问题
I have a library which contains all font characters (Arial in my case). For example:

I'm using this library to OCR text from image.
The problem is that when you try to OCR such characters as "j", "/", "t" - characters could overlap one another! So OCR is now impossible, because characters do not match pattern images (up to 3 pixels are different).

How do I have to deal with this problem? Is there a better way to compare images? (C#, WinForms app)
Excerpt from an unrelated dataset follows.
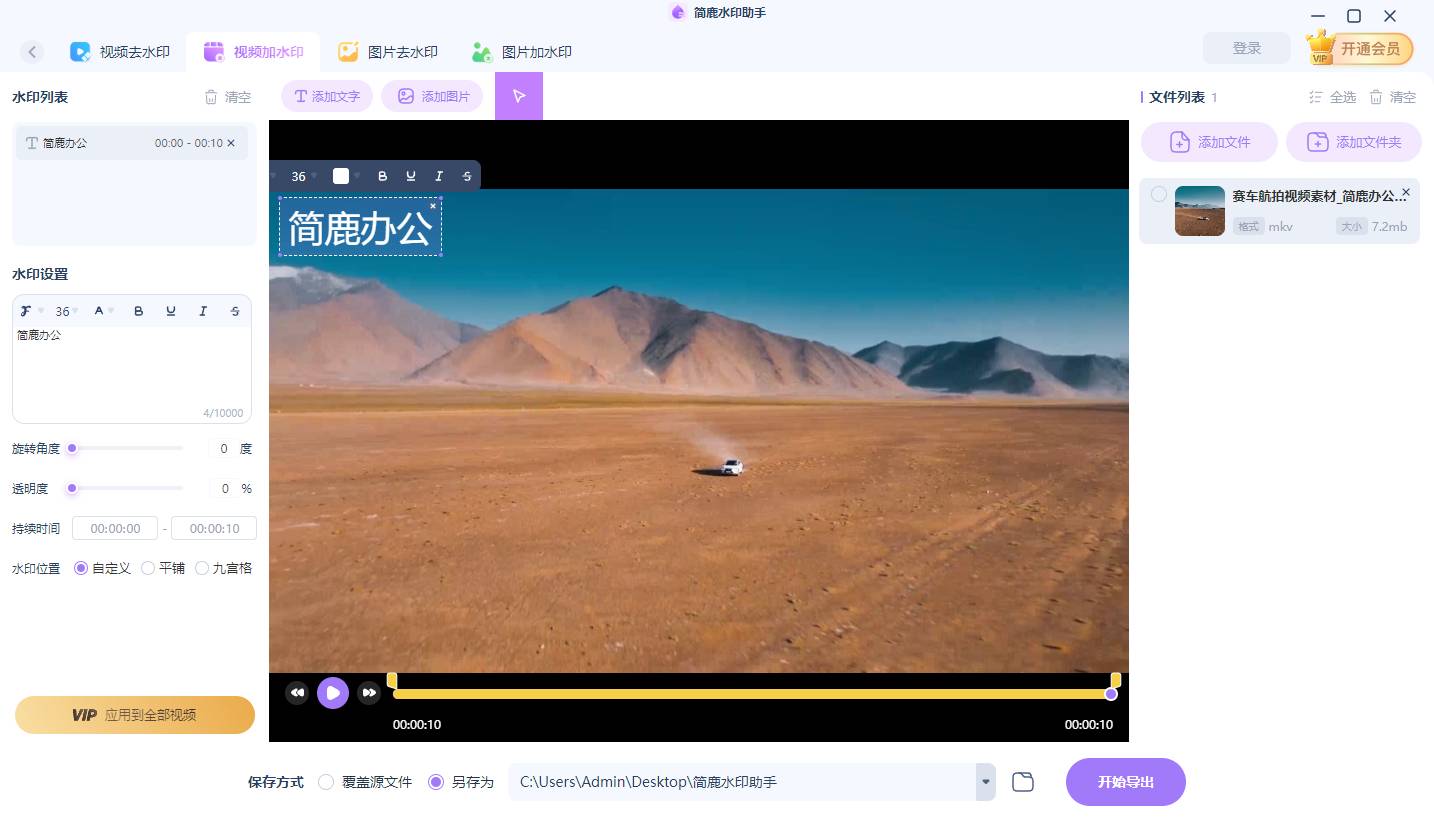The image size is (1434, 822).
Task: Click the clear icon above the watermark list
Action: [211, 96]
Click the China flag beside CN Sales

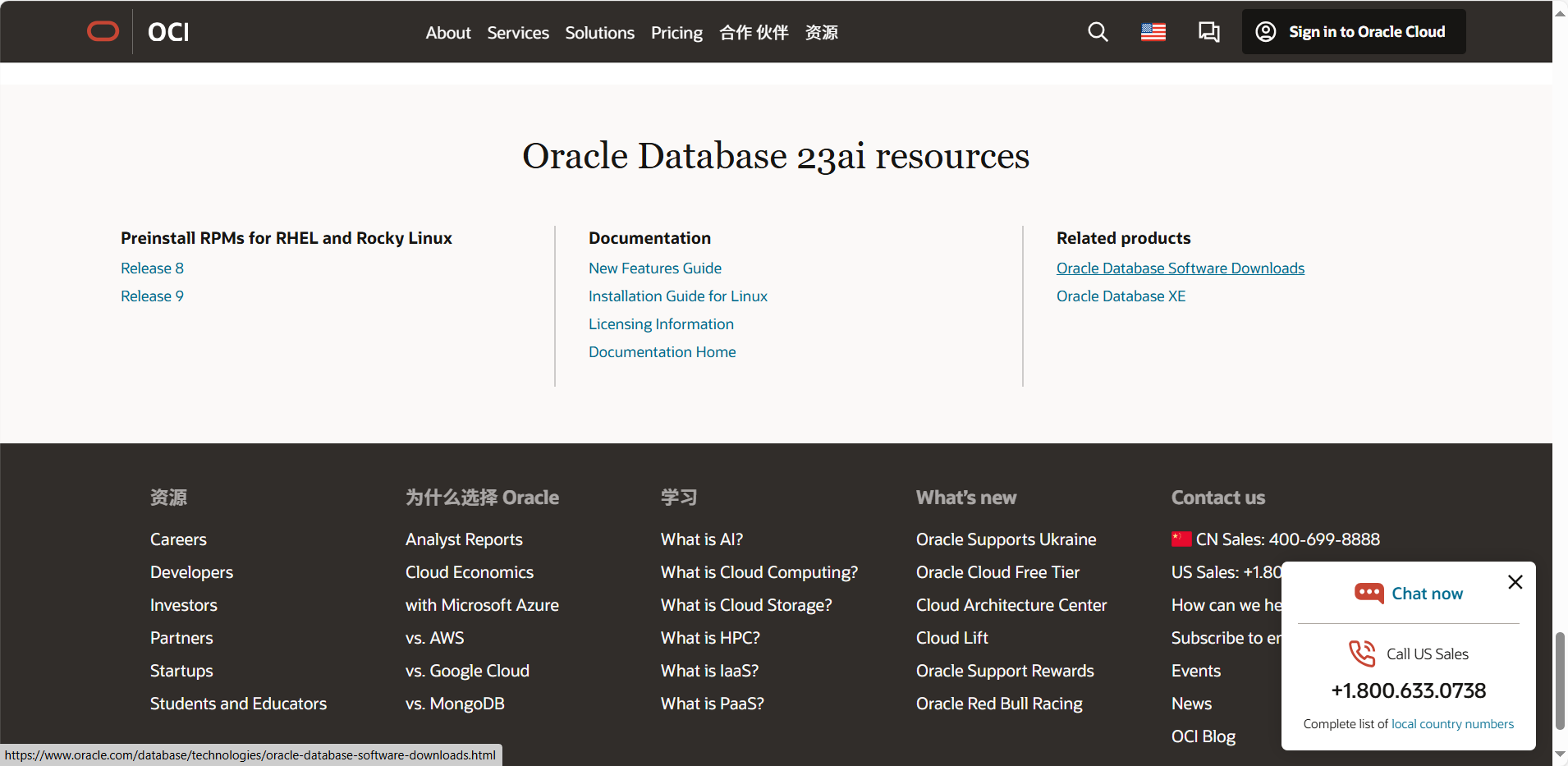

I'm using this method for comparison:
unsafe public static bool CompareMemCmp(Bitmap b1, Bitmap b2)
{
if ((b1 == null) != (b2 == null)) return false;
if (b1.Size != b2.Size) return false;
var bd1 = b1.LockBits(new Rectangle(new System.Drawing.Point(0, 0), b1.Size), ImageLockMode.ReadOnly, PixelFormat.Format32bppArgb);
var bd2 = b2.LockBits(new Rectangle(new System.Drawing.Point(0, 0), b2.Size), ImageLockMode.ReadOnly, PixelFormat.Format32bppArgb);
try
{
IntPtr bd1scan0 = bd1.Scan0;
IntPtr bd2scan0 = bd2.Scan0;
int stride = bd1.Stride;
int len = stride * b1.Height;
return memcmp(bd1scan0, bd2scan0, len) == 0;
}
finally
{
b1.UnlockBits(bd1);
b2.UnlockBits(bd2);
}
}
It's extremely fast and reliable.. but you cant get a result if condition from above is met.. unfortunately.
回答1:
You could make these character pairs (there could be an unreasonable amount of them though..) "characters" ie. the "-j" combination would be recognized as "-j" character..
回答2:
You could return a score for each character. A kind of probability that the character is the character depicted.
You could make the score get higher if the center pixels match compared to edge pixels so you are able to make the guessing better.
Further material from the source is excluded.